**Multivariate
Statistics and Future Industrial Image Analysis**

**Allan
Aasbjerg Nielsen**

**Technical**** ****University**** of ****Denmark**

Informatics
and Mathematical Modelling

http://www.imm.dtu.dk/~aa

DTU
Vision Day 2002,

There is a tendency in digital image data
acquired in industrial (medical and other) applications towards

- better spatial resolution, i.e., more pixels per unit area,
- better radiometric resolution, i.e., more bits per pixel, and
- better spectral resolution, i.e., more spectral bands or colours per pixel - also beyond visible part of the electromagnetic (EM) spectrum.

The latter improved
spectral resolution where we record not just greyscale or RGB data but an actual
(maybe coarse) EM spectrum for each pixel leads to an increased need for
digital techniques based on multivariate statistics and spectral analysis.

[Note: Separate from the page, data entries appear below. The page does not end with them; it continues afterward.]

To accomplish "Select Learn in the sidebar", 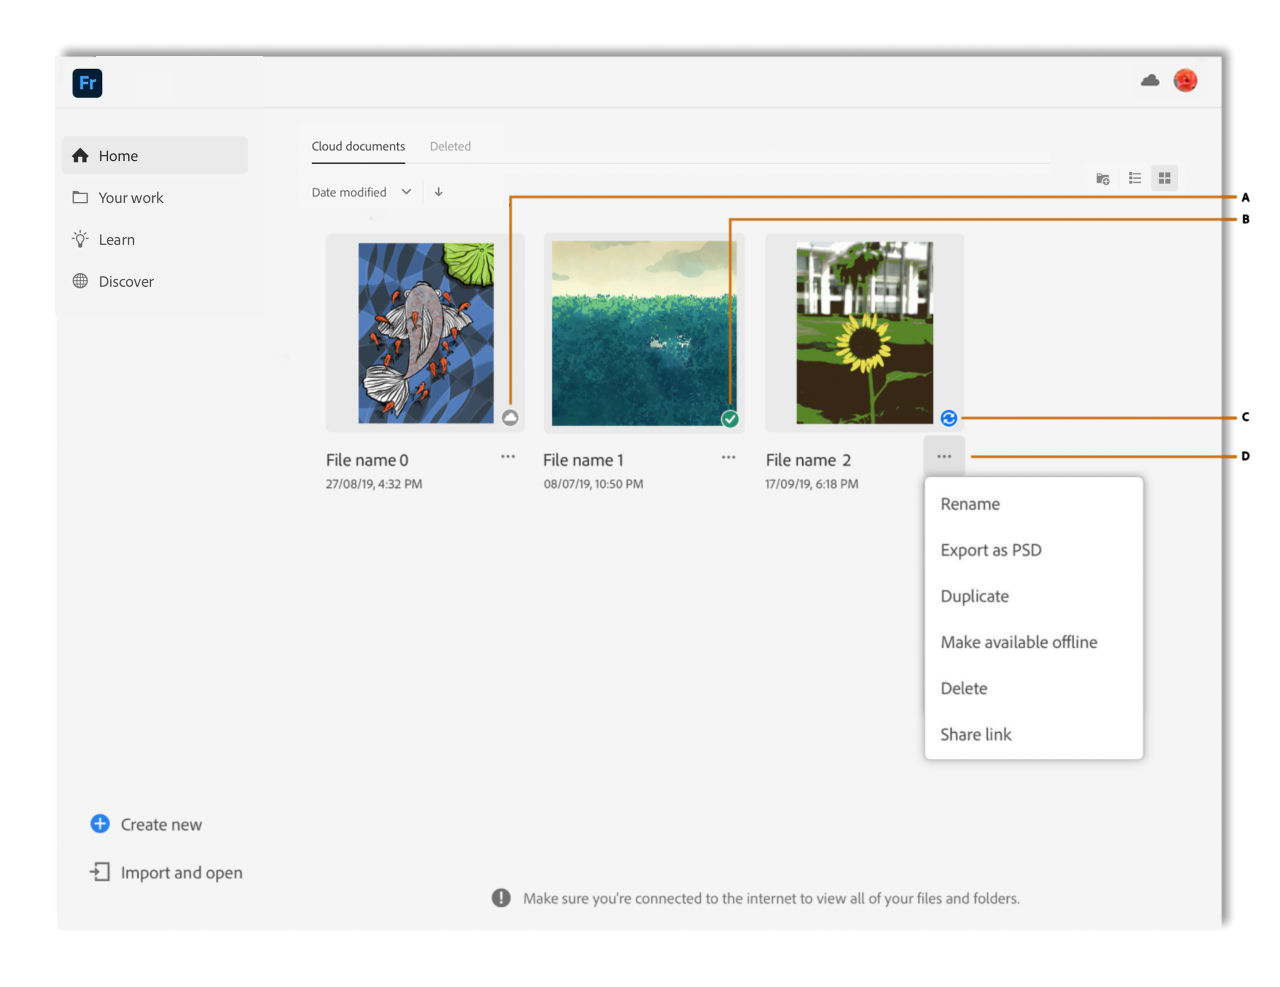I will pyautogui.click(x=116, y=239).
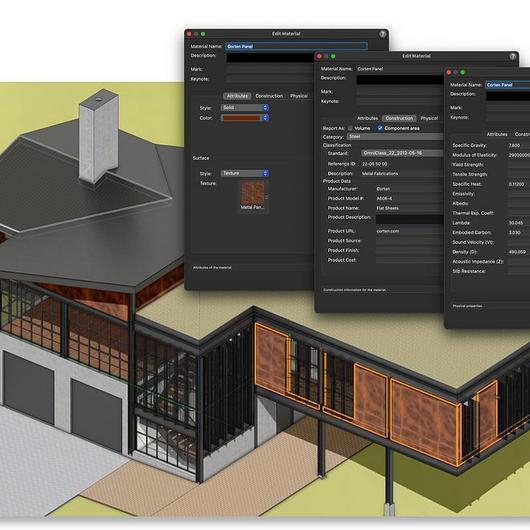Open the Style dropdown set to Solid
This screenshot has height=530, width=530.
click(245, 107)
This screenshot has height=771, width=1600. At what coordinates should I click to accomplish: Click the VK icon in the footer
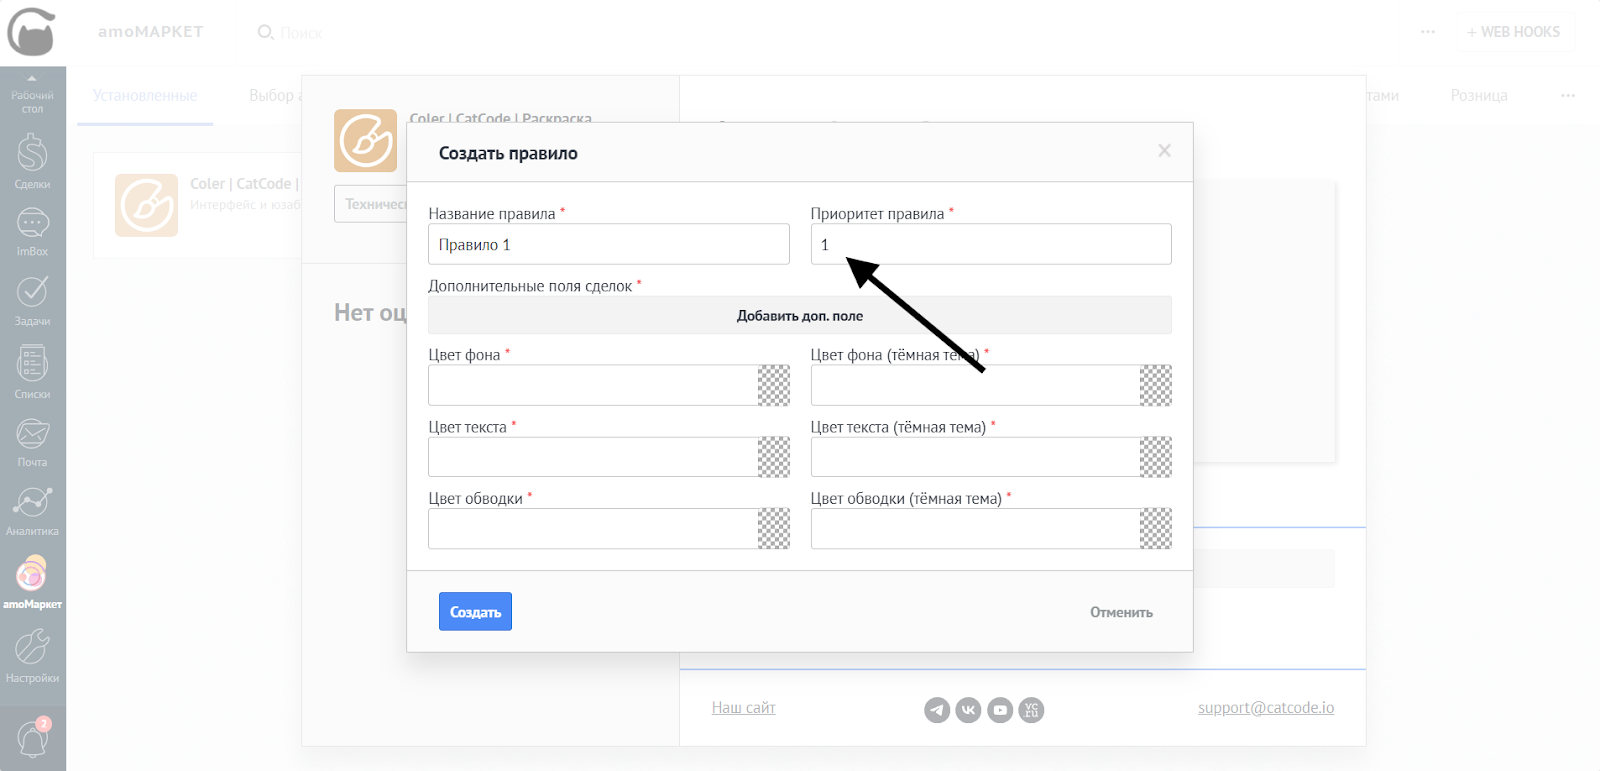[x=968, y=710]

The situation with improved spectral
resolution is characterised by more than one variable (also known as a feature)
for each observation also known as case, sample or experimental unit. This variable or feature is often the
reflectance at a given wavelength in the EM spectrum or a quantity derived
thereof. The data can be organised in a
so-called data matrix with *n* rows (one for each of *n* observations) and *p* columns (one for each of *p* variables). This data matrix can be viewed or analysed
row- or column-wise depending on whether one is primarily interested in relations
(e.g. similarity or proximity) between observations or variables.

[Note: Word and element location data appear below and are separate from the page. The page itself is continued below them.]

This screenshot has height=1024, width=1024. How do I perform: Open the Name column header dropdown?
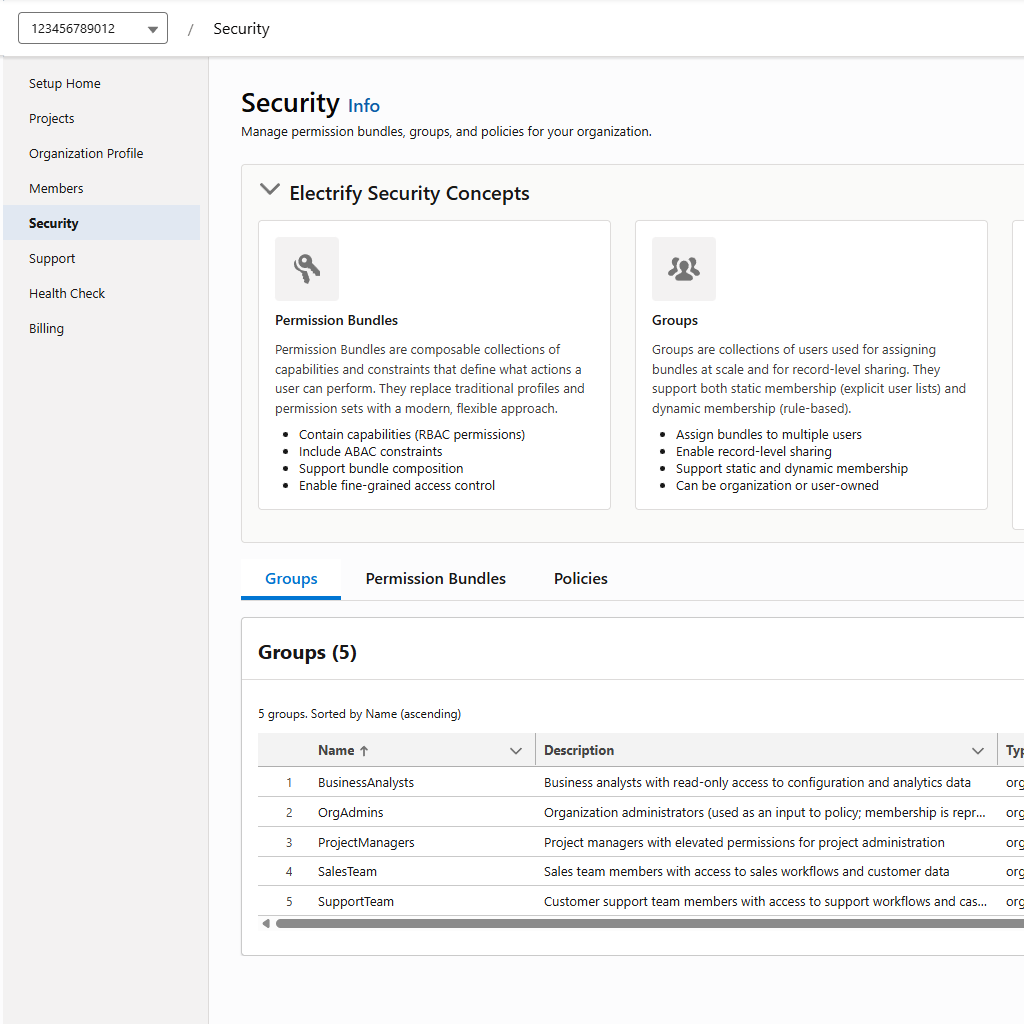pyautogui.click(x=516, y=750)
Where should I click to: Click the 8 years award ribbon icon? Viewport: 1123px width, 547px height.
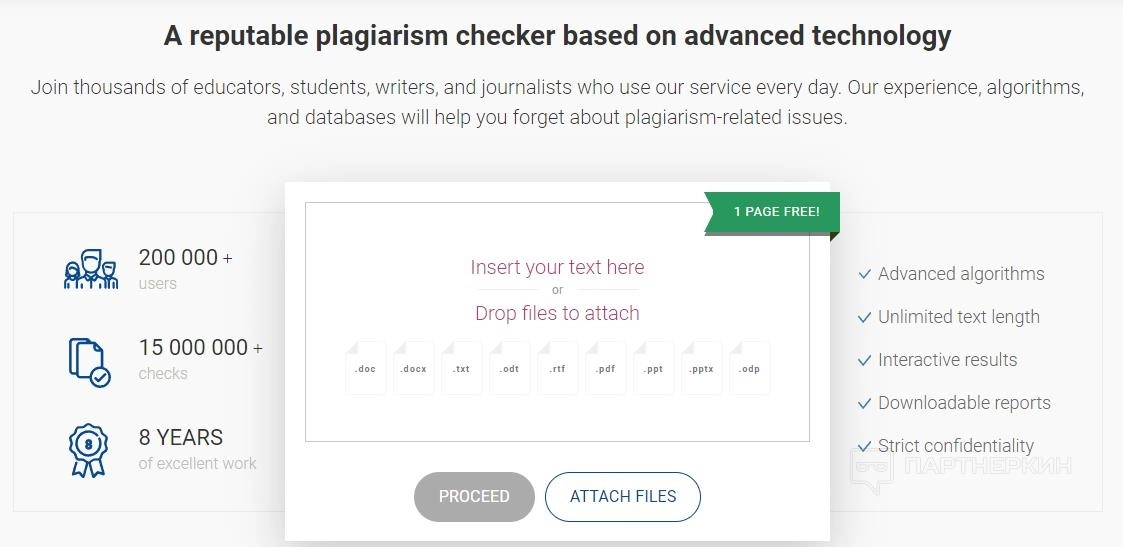[x=88, y=450]
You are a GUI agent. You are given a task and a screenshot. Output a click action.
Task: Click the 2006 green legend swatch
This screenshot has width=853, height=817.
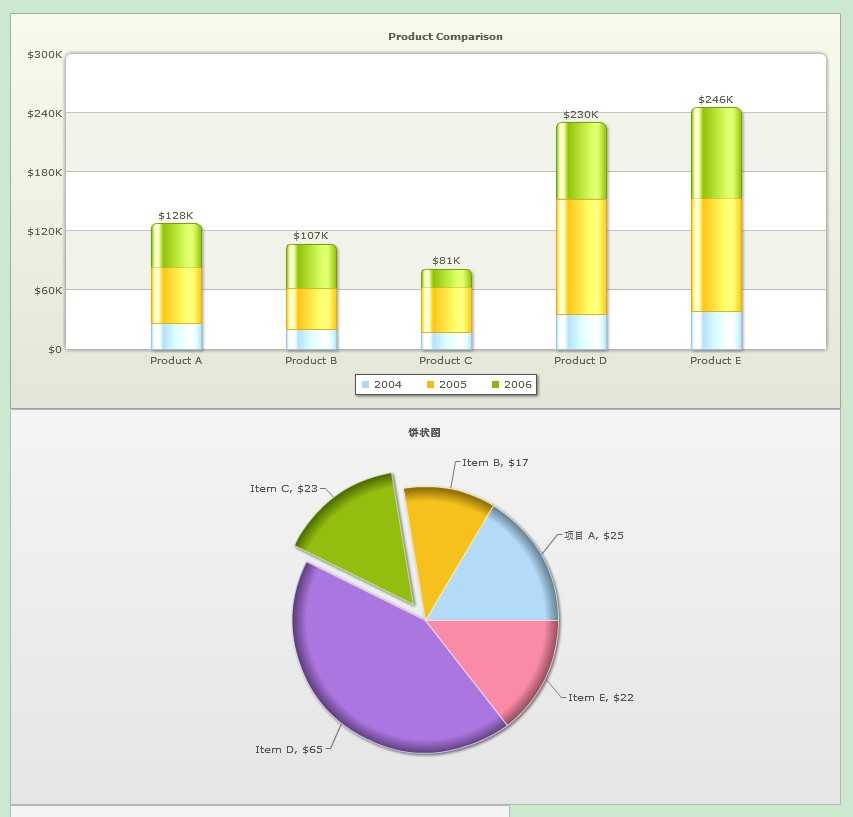495,385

The main division between statistical
analysis methods is related to whether we *a
priori* assume some structure in the data (e.g. we may know beforehand that the
observations naturally divide into groups) or whether we assume no prior
knowledge and discover structure from data matrix alone. Techniques associated with the latter
situation are often referred to as data mining techniques and they have
received a lot of attention recently.

The main objective of this talk is

to give an
impression of the potential of multivariate statistical techniques to industrial
image analysis by sketching methods that have proved useful in other areas of
application,

to illustrate
the usefulness of these methods by examples from those application areas, and

to give an example
of a rough-and-ready multivariate analysis of multispectral
image data from an industrial application.